Even in regime-held areas, there are signals of disruption each day. In January, Assad passed a decree of 7 years’ hard labor for anyone not using the Syrian pound for payments or commercial transactions. In Damascus, there are “struggles with basic essentials”, “power cuts”, and “gas shortages”: “Corruption and extortion by the government and its militias reportedly permeate every aspect of life for returnees, including the ability to carry out menial tasks, obtain documents, or transport goods to market. Corruption and bribes at checkpoints are a standard practice.”

Before the disastrous US invasion of Iraq in 2003, Secretary of State Colin Powell warned, “You break it, you buy it.”

But that’s not quite the case in Syria. Russia and Iran are top contributors to the breaking of Syria, but neither — even as they have sought economic advantage — have taken ownership of what is left. Assad’s ownership is more a tale in the regime’s daily propaganda, rather than control of the nation and the people whom he is accused of killing and displacing.
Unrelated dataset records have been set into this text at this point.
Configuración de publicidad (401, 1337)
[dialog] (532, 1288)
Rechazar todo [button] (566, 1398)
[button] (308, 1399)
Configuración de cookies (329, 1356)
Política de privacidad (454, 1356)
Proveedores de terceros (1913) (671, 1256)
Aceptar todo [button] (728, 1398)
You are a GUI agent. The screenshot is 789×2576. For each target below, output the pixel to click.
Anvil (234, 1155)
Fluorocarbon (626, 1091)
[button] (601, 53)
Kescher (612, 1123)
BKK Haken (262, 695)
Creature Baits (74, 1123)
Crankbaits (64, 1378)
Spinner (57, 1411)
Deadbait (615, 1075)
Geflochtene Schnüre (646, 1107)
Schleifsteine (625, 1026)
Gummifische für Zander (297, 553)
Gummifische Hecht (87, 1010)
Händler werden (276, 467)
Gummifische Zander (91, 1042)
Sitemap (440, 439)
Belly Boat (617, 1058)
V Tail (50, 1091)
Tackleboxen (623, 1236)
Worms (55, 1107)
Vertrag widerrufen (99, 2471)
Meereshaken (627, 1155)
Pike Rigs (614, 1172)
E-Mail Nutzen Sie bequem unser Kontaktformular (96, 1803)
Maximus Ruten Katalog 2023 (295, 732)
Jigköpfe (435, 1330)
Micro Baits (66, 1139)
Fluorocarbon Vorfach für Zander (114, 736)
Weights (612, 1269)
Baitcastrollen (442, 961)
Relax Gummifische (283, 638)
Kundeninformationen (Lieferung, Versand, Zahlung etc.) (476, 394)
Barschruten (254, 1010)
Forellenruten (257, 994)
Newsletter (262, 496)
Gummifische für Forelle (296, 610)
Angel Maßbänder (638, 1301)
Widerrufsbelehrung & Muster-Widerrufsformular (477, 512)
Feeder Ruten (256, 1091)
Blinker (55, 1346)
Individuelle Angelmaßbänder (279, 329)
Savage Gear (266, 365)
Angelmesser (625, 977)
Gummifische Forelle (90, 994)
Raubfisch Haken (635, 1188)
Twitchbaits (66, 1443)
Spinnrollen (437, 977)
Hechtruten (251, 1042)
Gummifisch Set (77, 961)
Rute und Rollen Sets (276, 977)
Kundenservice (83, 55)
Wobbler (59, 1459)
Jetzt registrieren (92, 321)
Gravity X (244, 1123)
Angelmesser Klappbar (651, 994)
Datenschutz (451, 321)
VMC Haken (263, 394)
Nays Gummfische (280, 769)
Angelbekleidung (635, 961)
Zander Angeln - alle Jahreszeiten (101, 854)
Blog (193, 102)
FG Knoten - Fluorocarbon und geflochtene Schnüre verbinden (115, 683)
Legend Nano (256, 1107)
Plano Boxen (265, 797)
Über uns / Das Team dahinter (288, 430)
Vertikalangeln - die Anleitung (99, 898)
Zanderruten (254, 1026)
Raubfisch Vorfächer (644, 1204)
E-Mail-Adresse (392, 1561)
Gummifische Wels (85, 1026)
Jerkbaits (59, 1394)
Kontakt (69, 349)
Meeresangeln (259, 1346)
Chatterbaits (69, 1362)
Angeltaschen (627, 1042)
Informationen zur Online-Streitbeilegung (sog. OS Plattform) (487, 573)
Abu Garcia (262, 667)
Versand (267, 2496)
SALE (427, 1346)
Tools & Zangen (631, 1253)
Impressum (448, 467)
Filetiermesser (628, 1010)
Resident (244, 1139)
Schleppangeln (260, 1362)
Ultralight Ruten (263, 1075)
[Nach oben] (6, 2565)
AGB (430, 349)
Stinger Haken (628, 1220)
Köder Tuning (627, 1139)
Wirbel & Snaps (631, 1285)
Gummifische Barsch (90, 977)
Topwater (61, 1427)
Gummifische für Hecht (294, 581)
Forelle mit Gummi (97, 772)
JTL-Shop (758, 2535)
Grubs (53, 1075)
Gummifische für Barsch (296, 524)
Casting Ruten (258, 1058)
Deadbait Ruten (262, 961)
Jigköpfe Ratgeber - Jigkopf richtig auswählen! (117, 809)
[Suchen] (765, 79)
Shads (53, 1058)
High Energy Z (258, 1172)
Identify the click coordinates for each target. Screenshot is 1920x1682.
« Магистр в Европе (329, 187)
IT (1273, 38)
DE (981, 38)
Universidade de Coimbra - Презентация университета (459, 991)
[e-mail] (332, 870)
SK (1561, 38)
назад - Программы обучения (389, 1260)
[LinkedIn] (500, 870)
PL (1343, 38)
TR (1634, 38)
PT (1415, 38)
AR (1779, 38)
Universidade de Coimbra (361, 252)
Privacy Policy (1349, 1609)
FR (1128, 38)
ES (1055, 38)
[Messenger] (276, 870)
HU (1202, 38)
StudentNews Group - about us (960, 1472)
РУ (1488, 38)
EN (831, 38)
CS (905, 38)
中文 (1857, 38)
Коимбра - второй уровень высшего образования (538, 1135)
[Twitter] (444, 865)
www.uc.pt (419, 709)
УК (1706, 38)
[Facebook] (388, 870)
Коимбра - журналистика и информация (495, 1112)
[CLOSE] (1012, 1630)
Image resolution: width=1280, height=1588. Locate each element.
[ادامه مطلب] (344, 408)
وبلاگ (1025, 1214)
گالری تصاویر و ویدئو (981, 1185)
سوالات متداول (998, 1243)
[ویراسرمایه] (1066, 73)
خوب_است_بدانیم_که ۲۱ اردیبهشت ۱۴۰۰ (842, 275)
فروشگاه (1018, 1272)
No one owns the broken Syria. Instead, the reality is of the cost extracted each day from the civilians.

“Sara”, a 38-year-old widow and mother of five, fled from Saraqeb as the Russian-regime offensive closed in. She and her children are now with her sister’s family in two bare rooms with 20 people.

“I keep going only for the sake of my children. The situation is so bad, it is like Judgement Day,” she says.